La oración nos ayuda a recorrer el camino inverso de la soberbia y nos introduce en el camino de la
necesidad de ser agradecidos.
En cuanto al ayuno hemos de considerar que es una práctica agradable a Dios, cuando se hace con espíritu
de penitencia, y con voluntad de renuncia solidaria y generosa. El mismo Señor se retiró para orar y ayunar
durante cuarenta días. Hoy se ayuna buscando efectos puramente terrenales; es decir, se realizan una serie
de prácticas (a base de dietas adelgazantes, caminatas, o asiduos ejercicios en gimnasios sofisticados y de
ordinario de alto precio...) para ser así aceptado y querido por un mundo que idolatra la salud y el cuerpo.
Pues bien, frente a esa motivación meramente estética, nosotros ayunamos para tener siempre presente
que “no sólo de pan vive el hombre”. Nuestro combate es un diálogo con el Señor para pedirle que nos
ayude a disminuir nuestro egoísmo, para que pueda Él ir creciendo en nuestro corazón. No se trata sólo de
privarse de comer carne (que, además, es un signo de comunión que nos une e identifica como católicos,
como Iglesia, pueblo de Dios), sino que también podemos ayunar de televisión, de tabaco, de fútbol, de
ordenador. ¿Para qué? Para ser más libres y dedicar nuestro tiempo al que más nos necesita.
Y como muchas veces los verdaderos necesitados somos nosotros, de encontrarnos con Dios y de sentirnos
amados por El, la privación penitente es un medio que potencia la súplica de la plegaria o bien humilla el
corazón para poder impetrar el perdón de nuestros pecados y abrir espacios interiores al amor de Dios y a
su misericordia: “un corazón quebrantado y humillado, Tú no lo desprecias, Señor” (cf Sal 51, 19).
Por eso, hacer una buena “confesión sacramental” es algo que, ya desde ahora, debemos ir madurando en
nuestro corazón, como hizo el “hijo pródigo” de la parábola, cuando entró por los caminos de la
“conversión”: “iré a mi Padre y le diré.. Padre, he pecado... ” (cf Lc 15, 18)

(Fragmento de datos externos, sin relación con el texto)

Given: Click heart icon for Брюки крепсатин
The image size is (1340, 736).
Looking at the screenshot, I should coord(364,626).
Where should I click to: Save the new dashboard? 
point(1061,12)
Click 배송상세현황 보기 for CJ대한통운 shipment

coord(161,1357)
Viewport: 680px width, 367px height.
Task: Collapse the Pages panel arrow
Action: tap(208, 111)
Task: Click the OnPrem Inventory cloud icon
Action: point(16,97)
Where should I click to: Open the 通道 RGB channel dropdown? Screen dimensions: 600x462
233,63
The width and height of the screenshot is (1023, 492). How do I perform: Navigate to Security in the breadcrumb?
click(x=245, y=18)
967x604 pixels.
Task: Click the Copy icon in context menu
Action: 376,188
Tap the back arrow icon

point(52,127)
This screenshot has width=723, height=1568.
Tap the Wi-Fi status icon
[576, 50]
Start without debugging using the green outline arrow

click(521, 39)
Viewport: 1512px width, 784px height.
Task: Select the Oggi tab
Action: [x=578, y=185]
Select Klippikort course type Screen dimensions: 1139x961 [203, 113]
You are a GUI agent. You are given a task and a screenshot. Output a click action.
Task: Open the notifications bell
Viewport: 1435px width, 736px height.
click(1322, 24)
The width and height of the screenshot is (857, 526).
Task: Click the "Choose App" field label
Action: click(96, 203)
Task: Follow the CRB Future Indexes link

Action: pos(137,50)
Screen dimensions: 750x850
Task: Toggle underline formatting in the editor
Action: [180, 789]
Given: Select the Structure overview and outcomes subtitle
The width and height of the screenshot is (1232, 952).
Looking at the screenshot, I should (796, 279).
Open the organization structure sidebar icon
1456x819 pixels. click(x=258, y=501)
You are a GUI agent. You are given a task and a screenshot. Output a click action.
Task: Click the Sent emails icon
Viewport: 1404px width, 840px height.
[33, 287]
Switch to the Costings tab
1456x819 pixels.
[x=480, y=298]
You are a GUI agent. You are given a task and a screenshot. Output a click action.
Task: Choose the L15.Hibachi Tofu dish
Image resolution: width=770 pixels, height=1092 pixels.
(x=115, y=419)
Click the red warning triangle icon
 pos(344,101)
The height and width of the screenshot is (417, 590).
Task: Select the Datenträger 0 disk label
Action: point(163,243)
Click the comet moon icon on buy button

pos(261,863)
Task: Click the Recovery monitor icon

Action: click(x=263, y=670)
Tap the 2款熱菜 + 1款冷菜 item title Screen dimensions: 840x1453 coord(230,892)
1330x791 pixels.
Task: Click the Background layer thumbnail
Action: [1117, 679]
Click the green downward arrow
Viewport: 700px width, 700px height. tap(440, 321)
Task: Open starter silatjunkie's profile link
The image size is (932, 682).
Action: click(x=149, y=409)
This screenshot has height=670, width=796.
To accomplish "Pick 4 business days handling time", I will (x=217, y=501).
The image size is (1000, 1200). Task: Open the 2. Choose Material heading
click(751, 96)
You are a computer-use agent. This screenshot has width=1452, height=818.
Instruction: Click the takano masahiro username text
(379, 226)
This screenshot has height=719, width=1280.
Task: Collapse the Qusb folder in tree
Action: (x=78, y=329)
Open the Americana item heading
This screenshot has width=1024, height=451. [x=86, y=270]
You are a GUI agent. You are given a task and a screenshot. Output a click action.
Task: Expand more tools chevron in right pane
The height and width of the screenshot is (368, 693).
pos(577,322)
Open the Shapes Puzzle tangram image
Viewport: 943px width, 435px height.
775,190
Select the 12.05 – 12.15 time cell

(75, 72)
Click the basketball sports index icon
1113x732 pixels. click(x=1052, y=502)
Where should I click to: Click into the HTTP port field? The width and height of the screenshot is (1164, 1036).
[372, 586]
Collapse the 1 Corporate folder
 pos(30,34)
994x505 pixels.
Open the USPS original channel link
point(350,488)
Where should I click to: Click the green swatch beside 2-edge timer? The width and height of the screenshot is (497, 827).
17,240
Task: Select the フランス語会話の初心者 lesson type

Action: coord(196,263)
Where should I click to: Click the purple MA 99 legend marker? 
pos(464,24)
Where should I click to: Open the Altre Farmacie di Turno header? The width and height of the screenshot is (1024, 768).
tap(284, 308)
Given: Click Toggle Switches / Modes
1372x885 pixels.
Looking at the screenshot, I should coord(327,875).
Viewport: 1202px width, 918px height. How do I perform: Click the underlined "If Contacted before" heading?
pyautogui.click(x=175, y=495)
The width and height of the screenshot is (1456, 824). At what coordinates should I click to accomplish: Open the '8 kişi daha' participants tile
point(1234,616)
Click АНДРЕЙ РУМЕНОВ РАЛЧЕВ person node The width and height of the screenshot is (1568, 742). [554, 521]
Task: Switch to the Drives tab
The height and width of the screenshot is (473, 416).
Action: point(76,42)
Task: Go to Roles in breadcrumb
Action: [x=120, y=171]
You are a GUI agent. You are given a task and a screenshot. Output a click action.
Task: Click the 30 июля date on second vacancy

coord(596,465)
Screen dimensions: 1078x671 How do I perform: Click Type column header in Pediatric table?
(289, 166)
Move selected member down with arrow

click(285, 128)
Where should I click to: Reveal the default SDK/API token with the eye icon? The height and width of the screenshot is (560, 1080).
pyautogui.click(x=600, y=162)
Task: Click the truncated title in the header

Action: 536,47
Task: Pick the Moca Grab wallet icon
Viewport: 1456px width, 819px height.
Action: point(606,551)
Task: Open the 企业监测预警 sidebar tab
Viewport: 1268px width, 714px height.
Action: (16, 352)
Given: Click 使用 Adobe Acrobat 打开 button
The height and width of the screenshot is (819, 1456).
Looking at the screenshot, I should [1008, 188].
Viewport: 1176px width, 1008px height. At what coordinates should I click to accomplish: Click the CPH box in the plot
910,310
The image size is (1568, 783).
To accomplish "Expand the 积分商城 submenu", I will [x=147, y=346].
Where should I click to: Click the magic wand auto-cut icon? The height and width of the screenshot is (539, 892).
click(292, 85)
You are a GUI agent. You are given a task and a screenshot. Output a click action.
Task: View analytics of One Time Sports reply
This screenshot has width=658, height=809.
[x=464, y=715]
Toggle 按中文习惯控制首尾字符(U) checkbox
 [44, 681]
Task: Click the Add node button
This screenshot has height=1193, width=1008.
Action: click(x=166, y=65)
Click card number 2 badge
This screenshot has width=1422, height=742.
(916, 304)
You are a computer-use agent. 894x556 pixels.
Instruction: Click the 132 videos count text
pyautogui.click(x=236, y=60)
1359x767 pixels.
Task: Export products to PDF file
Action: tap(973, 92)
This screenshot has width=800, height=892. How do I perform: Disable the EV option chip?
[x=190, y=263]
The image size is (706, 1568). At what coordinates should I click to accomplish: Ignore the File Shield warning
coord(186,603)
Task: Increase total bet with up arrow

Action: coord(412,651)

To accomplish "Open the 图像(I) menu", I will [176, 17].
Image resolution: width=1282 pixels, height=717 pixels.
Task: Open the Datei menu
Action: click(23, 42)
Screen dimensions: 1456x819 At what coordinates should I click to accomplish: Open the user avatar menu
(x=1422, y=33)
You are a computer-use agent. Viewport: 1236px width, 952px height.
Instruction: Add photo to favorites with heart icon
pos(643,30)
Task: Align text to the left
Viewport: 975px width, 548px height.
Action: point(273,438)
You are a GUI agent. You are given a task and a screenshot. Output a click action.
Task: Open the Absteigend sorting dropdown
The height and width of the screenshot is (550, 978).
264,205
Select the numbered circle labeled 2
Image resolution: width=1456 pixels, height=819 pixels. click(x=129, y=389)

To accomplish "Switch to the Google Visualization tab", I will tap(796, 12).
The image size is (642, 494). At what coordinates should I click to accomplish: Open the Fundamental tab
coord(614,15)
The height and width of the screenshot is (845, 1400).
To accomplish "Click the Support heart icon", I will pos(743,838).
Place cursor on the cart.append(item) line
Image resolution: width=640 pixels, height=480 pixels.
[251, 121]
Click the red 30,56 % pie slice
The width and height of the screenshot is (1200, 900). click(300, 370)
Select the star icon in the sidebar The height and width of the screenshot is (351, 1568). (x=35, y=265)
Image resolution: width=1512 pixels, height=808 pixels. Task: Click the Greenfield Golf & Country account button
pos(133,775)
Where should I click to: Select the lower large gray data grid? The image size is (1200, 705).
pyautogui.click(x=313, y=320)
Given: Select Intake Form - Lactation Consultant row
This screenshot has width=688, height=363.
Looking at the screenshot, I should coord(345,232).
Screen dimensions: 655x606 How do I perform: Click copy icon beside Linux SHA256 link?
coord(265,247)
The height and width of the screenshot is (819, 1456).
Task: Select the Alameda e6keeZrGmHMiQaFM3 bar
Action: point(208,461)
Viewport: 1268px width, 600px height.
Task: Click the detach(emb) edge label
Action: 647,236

Y no sólo el ayuno y la oración, sino también la limosna. Ante un mundo materialista en el que lo principal
es el “tener”, la limosna nos permite vivir la experiencia de que no es el poseer y acumular lo que salva y da
la felicidad, sino el “ser” amor y donación para los hermanos, y reflejar así que somos hijos de nuestro
Padre del cielo.
Bien es verdad que dar limosna puede ser, a veces, relativamente fácil. Quizá con ello tranquilicemos
nuestra conciencia, pero esto no es suficiente. No consiste en alimentar el materialismo, reduciendo la
práctica cristiana y la vida de la Iglesia a una ONG atenta exclusivamente a los bienes de este mundo. No, la
limosna que salva es la que es fruto de haber bebido de la fuente del amor que brota del Costado de Cristo;
la que se realiza para mover el espíritu de caridad que nos hace ser solidarios con el sufrimiento de nuestro
prójimo. No basta con dar dinero; es necesario también todo lo que sea signo de una donación interior: el
tiempo, el cariño o la esperanza.
Por último, hermanos –siguiendo el mensaje de Benedicto XVI-, en este tiempo de Cuaresma dejémonos
transformar por la acción del Espíritu Santo, como san Pablo en el camino de Damasco; busquemos orientar
con decisión nuestra existencia según la voluntad de Dios; liberarnos de nuestro egoísmo, superando el
instinto de dominio sobre los demás y abriéndonos a la caridad de Cristo. Para que, mediante la práctica de
estas tres “armas” -el ayuno, la limosna y la oración-, podamos recorrer el camino de conversión hacia la
Pascua y redescubrir el plan salvífico que Dios, nuestro Padre, nos ha asignado en Cristo. Renovemos, en
fin, -junto con las promesas bautismales- la acogida de la gracia que Dios nos dio en ese momento, para
que ilumine y guíe todas nuestras acciones.
Encomendamos nuestro itinerario a la Virgen María, que engendró al Verbo de Dios en la fe y en la carne,
para sumergirnos como ella en la muerte y resurrección de su Hijo Jesús y obtener la vida eterna. Amén.